» WORK REQUEST: Starting at the line with "Viewport: 605px width, 483px height.", retype every line through the end of the listing exactly as written, and nothing before it.

» DATASET ENTRIES:
---------------

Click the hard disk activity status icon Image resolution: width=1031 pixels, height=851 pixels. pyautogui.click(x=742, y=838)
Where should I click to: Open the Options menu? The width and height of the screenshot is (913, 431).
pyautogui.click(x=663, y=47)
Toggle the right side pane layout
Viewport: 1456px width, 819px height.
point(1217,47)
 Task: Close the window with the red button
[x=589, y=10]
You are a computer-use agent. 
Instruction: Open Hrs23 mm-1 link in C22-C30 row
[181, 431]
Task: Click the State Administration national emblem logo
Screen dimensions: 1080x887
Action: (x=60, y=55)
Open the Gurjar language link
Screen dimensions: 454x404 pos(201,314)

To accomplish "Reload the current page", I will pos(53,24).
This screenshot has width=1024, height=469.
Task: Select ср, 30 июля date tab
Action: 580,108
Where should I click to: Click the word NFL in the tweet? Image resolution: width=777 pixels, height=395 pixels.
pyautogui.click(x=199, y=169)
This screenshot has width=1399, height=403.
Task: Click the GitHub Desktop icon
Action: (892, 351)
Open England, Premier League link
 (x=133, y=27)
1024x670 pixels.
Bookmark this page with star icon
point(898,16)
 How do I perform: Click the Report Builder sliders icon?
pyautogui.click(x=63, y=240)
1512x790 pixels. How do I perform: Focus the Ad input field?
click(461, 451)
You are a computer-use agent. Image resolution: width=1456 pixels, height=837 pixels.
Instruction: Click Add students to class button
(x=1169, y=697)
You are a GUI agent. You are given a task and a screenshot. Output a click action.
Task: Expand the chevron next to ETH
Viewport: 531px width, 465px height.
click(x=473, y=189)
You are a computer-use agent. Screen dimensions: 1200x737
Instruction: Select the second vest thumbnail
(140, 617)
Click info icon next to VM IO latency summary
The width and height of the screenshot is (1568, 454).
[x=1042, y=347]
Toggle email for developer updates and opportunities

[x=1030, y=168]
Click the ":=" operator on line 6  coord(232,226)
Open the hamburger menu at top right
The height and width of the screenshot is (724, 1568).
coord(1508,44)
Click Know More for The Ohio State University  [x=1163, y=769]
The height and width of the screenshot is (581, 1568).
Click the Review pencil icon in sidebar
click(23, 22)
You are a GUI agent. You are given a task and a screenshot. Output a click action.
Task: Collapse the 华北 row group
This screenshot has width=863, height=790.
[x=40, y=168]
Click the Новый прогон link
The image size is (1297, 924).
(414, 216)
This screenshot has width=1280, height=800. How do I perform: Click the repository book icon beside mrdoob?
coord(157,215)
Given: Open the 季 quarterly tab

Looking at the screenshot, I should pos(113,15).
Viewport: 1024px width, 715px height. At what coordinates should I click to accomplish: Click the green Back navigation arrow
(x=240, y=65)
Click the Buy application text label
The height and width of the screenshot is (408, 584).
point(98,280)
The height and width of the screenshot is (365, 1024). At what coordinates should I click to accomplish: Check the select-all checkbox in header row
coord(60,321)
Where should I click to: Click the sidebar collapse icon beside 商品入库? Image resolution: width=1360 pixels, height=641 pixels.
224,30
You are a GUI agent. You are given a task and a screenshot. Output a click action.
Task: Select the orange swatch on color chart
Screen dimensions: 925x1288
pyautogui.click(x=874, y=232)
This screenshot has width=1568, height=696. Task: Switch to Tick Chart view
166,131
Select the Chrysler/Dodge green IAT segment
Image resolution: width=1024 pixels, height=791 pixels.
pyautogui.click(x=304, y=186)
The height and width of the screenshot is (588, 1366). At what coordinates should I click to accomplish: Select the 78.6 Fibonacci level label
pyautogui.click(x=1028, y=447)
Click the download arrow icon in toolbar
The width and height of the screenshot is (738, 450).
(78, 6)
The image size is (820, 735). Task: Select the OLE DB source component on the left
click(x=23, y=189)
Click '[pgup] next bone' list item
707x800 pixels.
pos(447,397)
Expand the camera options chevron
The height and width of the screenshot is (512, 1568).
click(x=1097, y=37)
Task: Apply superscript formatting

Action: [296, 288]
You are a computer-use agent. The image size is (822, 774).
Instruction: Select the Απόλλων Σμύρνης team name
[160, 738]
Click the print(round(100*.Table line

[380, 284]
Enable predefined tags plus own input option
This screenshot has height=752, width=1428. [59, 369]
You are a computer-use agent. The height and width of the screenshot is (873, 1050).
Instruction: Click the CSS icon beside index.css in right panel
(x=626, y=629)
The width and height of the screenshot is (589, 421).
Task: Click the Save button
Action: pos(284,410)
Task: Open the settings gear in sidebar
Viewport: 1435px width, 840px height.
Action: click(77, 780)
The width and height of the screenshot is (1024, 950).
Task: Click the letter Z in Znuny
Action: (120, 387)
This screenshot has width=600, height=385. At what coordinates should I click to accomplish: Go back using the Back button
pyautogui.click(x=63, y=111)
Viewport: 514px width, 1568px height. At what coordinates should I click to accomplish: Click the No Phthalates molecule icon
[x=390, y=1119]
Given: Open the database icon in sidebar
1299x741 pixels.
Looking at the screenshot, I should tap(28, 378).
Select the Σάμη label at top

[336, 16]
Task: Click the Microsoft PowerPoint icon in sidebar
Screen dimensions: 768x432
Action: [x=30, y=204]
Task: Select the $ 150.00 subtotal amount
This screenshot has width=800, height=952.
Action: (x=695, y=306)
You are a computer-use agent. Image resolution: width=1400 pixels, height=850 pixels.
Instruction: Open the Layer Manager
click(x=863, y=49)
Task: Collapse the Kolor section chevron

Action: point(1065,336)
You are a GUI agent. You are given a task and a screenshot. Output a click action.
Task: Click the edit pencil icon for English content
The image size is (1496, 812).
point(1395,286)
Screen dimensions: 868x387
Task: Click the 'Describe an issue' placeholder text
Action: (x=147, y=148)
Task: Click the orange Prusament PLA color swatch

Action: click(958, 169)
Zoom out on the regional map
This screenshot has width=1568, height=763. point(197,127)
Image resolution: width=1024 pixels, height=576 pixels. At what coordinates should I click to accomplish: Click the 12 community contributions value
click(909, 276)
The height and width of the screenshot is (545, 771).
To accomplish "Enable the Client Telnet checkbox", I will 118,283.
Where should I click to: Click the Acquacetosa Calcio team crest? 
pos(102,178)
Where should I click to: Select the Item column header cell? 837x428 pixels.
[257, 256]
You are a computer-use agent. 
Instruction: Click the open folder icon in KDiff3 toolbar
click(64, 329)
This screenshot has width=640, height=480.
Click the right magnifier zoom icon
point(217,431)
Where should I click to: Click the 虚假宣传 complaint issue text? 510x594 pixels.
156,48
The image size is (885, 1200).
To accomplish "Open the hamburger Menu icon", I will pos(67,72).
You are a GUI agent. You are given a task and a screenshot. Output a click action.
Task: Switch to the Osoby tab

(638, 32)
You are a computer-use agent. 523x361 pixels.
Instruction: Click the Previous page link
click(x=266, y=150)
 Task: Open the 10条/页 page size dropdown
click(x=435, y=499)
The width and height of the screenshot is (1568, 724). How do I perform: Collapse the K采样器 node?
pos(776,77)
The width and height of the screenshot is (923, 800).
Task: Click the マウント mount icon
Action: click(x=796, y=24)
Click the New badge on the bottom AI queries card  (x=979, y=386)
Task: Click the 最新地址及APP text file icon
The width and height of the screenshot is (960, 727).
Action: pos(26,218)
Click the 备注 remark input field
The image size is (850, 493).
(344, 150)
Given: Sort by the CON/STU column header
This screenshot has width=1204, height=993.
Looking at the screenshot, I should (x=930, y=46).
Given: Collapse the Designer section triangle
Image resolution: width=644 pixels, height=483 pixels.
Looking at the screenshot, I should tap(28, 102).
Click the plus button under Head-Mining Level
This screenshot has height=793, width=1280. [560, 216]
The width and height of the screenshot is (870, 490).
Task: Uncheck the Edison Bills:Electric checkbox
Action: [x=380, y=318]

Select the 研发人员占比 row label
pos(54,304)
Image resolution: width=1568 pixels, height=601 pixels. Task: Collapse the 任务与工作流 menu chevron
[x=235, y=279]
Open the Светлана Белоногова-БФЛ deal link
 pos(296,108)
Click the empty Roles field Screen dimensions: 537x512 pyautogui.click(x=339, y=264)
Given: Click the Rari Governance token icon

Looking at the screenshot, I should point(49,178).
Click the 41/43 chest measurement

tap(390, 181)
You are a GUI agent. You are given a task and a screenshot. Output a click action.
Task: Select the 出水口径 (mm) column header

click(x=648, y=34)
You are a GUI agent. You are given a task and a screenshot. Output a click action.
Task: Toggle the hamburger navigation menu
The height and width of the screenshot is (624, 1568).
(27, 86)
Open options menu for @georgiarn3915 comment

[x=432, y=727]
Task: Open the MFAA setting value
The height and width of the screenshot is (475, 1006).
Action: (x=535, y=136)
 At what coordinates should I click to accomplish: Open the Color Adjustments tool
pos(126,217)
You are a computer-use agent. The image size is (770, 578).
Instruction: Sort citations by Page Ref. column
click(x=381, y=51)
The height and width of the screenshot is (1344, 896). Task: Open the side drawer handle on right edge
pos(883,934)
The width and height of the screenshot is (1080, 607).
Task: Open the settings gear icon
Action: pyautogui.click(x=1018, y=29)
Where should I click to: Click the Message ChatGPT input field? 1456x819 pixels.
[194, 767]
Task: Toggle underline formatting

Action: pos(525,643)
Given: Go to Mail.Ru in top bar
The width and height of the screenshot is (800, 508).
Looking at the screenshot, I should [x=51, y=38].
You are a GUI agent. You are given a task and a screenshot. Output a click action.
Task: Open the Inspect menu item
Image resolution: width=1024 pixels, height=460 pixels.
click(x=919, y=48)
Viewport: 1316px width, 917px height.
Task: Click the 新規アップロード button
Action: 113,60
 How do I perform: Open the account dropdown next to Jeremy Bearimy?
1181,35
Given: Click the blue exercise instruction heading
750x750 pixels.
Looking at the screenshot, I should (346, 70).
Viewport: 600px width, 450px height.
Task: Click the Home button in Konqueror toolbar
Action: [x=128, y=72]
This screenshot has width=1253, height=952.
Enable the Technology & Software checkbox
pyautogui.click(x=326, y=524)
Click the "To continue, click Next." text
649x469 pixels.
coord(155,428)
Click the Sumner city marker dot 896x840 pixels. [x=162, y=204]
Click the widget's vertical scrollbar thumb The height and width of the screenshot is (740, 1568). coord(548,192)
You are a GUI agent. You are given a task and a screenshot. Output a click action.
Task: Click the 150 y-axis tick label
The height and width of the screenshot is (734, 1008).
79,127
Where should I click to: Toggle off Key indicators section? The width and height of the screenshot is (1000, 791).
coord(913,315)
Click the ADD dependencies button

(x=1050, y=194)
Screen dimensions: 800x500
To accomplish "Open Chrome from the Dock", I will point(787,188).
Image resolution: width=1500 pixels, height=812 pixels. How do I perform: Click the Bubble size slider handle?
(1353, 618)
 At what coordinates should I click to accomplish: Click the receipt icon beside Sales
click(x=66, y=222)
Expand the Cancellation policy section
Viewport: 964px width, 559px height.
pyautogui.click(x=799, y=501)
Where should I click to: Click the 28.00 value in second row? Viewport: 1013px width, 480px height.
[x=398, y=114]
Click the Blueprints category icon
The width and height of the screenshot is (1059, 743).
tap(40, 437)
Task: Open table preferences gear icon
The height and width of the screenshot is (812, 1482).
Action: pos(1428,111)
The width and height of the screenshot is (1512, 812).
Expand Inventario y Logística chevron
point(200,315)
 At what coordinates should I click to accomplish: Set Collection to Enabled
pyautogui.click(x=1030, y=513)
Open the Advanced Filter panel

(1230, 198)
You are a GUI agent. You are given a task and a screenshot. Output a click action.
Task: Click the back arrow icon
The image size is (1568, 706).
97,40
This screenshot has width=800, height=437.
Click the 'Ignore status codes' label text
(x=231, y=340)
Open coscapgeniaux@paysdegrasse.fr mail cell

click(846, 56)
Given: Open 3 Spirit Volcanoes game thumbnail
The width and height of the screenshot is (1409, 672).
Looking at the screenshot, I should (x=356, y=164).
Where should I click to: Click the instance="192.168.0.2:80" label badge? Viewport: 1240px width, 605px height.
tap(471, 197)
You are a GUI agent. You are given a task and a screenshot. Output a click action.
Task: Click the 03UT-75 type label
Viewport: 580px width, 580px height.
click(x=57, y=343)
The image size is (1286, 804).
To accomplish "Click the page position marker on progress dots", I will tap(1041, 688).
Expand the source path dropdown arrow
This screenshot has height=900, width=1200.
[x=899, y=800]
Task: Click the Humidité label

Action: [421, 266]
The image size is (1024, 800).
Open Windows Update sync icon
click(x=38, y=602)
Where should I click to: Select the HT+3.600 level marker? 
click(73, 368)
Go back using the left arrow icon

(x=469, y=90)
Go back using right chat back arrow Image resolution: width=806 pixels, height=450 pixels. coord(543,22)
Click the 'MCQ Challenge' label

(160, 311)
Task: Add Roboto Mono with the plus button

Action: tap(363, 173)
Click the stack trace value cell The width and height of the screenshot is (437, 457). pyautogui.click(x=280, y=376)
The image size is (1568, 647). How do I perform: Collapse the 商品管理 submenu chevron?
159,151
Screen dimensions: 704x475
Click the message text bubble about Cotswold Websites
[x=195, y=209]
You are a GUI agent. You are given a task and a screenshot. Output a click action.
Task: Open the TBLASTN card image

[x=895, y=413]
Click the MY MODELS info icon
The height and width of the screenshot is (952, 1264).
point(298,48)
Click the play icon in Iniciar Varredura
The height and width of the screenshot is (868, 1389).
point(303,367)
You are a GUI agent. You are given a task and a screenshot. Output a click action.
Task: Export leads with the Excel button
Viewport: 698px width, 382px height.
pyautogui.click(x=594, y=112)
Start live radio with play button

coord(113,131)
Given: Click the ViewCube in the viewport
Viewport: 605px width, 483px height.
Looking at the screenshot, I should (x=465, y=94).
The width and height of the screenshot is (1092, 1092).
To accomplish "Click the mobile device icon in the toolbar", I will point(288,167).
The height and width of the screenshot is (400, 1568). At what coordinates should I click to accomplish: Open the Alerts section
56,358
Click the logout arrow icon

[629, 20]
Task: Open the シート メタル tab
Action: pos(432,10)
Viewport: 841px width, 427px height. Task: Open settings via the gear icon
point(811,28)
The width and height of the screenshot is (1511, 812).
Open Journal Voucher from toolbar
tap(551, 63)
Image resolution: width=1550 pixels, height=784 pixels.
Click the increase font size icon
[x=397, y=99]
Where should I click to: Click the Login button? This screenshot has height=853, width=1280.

---------------

» SOLUTION FOR THIS EXERCISE:
Viewport: 605px width, 483px height.
Looking at the screenshot, I should (x=465, y=94).
The width and height of the screenshot is (1092, 1092).
To accomplish "Click the mobile device icon in the toolbar", I will point(288,167).
The height and width of the screenshot is (400, 1568). At what coordinates should I click to accomplish: Open the Alerts section
56,358
Click the logout arrow icon

[629, 20]
Task: Open the シート メタル tab
Action: pos(432,10)
Viewport: 841px width, 427px height. Task: Open settings via the gear icon
point(811,28)
The width and height of the screenshot is (1511, 812).
Open Journal Voucher from toolbar
tap(551, 63)
Image resolution: width=1550 pixels, height=784 pixels.
Click the increase font size icon
[x=397, y=99]
Where should I click to: Click the Login button? This screenshot has height=853, width=1280.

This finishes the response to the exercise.